Mr. Clinton specifically ruled out the kinds of mandatory individual investment accounts, financed out of payroll taxes paid by workers and their employers, that nearly all Republicans and a few Democrats have been pushing as the basis for a more market-oriented Social Security system.

And the President's proposal that the Government invest $700 billion in the market over the next decade and a half was immediately deemed unacceptable by Republicans and by big corporations uncomfortable with the notion of having the Government as a shareholder.

They said the Government should under no circumstances own a stake, even indirectly, in any company. As a shareholder, they said, the Government would be unable to resist using its influence for partisan or political ends in the private sector, especially in industries like tobacco.

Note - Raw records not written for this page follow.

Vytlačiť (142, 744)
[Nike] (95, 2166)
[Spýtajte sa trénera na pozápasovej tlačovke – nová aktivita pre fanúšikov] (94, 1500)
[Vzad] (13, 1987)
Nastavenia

"Government-controlled investment in markets is contrary to free enterprise and it will open the doors to all kinds of mischief involving government dictates, favoritism and cronyism," said Representative Bill Archer, the Texas Republican who is chairman of the House Ways and Means Committee.

White House officials said the investment by the Government would be modest relative to the total size of the stock market - about 4 percent of the market's total value, less than half of what state and local governments invest through their pension plans.

Moreover, they said, the Government could invest in index funds, the track overall market performance, rather than buy and sell individual stocks. And the investing could be done through an independent agency that would hire fund managers through competitive bidding, and would be insulated from political pressure.

White House officials said stocks would never exceed 15 percent of Social Security's reserves, leaving the system far less exposed to the risk of market downturns than pension funds.

The plan assumes that the stock market investments would yield an annual return of 6.75 percent, equivalent to the historical average from 1959 to 1996 (the White House did not include the last two years because of the market's extraordinary rise). That return would be 3.8 percentage points higher than the average for Treasury bonds, which is where Social Security's reserves are invested now.

Mr. Clinton's proposal for voluntary retirement savings accounts, which would be financed by $500 billion of the surplus over 15 years, was not technically part of his Social Security package. But it signaled to Republicans that the White House is aware of their desire, reiterated today, to make certain that individual investment accounts are a part of any deal.

The idea behind the accounts is to give incentives to low- and middle-income workers to save and invest more. The Government would match deposits by each individual based on income.

Although they said they had not worked out the details, Administration officials said they envisioned a plan under which a worker earning $40,000 a year would get a $100 grant to start an account, and then could deposit up to $600 a year. At that income level, they said, the Government might match 50 cents on every dollar deposited, or up to $300 in a year. At the end of the year, the worker would have $1,000 in the account, $400 of it from the Government.

The biggest and most complex aspect of the White House plan is its proposal to use $2 trillion of the surplus over the next decade and a half to bolster Social Security by reducing the national debt.

Economists have long argued that reducing the debt, now about $5.5 trillion, would reduce interest rates, stimulate investment and spur faster economic growth.